» Tasks and exercises
a – List every named result or definition that the Riesz's Lemma page cites to justify a step of its proof.
b – Rewrite the part of the Riesz's Lemma page starting at "Riesz's Lemma/Proof 2" and ending at "all $y \in Y$.", putting "vector subspace" in place of "linear subspace".

» Text block
[Begin]
Riesz's Lemma/Proof 2
Jump to navigation
Jump to search
Theorem
Let $X$ be a normed vector space.
Let $Y$ be a proper closed linear subspace of $X$.
Let $\alpha \in \openint 0 1$.
Then there exists $x_\alpha \in X$ such that:
- $\norm {x_\alpha} = 1$
with:
- $\norm {x_\alpha - y} > \alpha$
for all $y \in Y$.
Proof
Consider the normed quotient vector space $X / Y$ with quotient mapping $\pi$.
From Operator Norm of Quotient Mapping in Quotient Normed Vector Space is 1, we have:
- $\norm \pi_{\map B {X, X/Y} } = 1$
Since $\alpha \in \openint 0 1$, there exists $x_\alpha \in X$ with $\norm {x_\alpha} = 1$ and:
- $\norm {\map \pi {x_\alpha} }_{X/Y} > \alpha$
by the definition of the norm on the space of bounded linear transformations.
That is, by the definition of the quotient norm:
- $\ds \inf_{z \mathop \in Y} \norm {x_\alpha - z} > \alpha$
So there exists $y \in Y$ such that:
- $\norm {x_\alpha - y} > \alpha$
$\blacksquare$
[End]
» Dataset excerpt
[Begin]
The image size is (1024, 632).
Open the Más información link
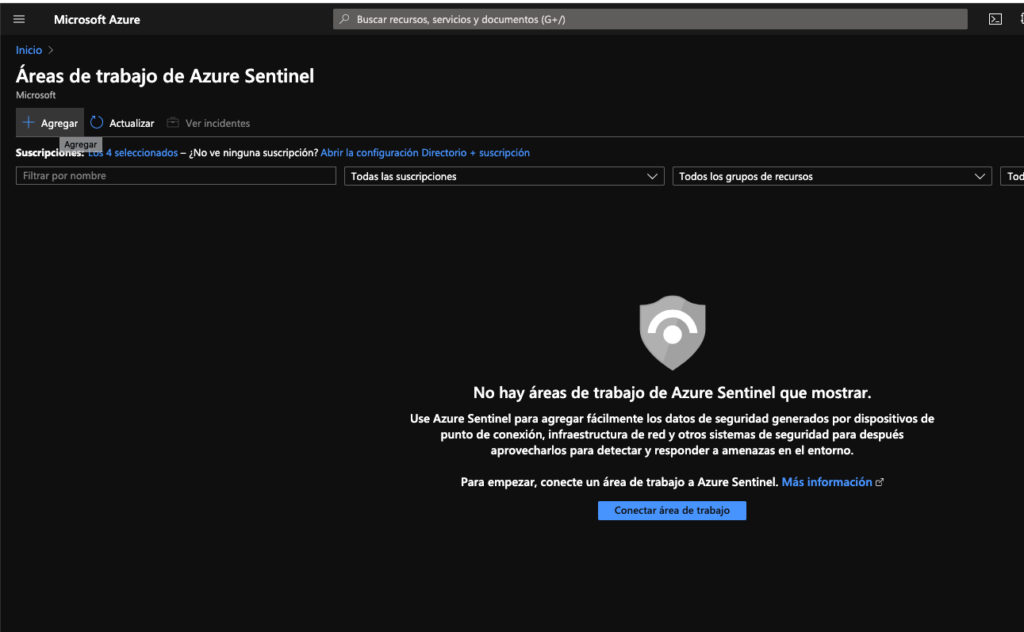pos(826,482)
[End]
» Solutions by task
a –
- Operator Norm of Quotient Mapping in Quotient Normed Vector Space is 1
- the definition of the norm on the space of bounded linear transformations
- the definition of the quotient norm

b –
Riesz's Lemma/Proof 2
Jump to navigation
Jump to search
Theorem
Let $X$ be a normed vector space.
Let $Y$ be a proper closed vector subspace of $X$.
Let $\alpha \in \openint 0 1$.
Then there exists $x_\alpha \in X$ such that:
- $\norm {x_\alpha} = 1$
with:
- $\norm {x_\alpha - y} > \alpha$
for all $y \in Y$.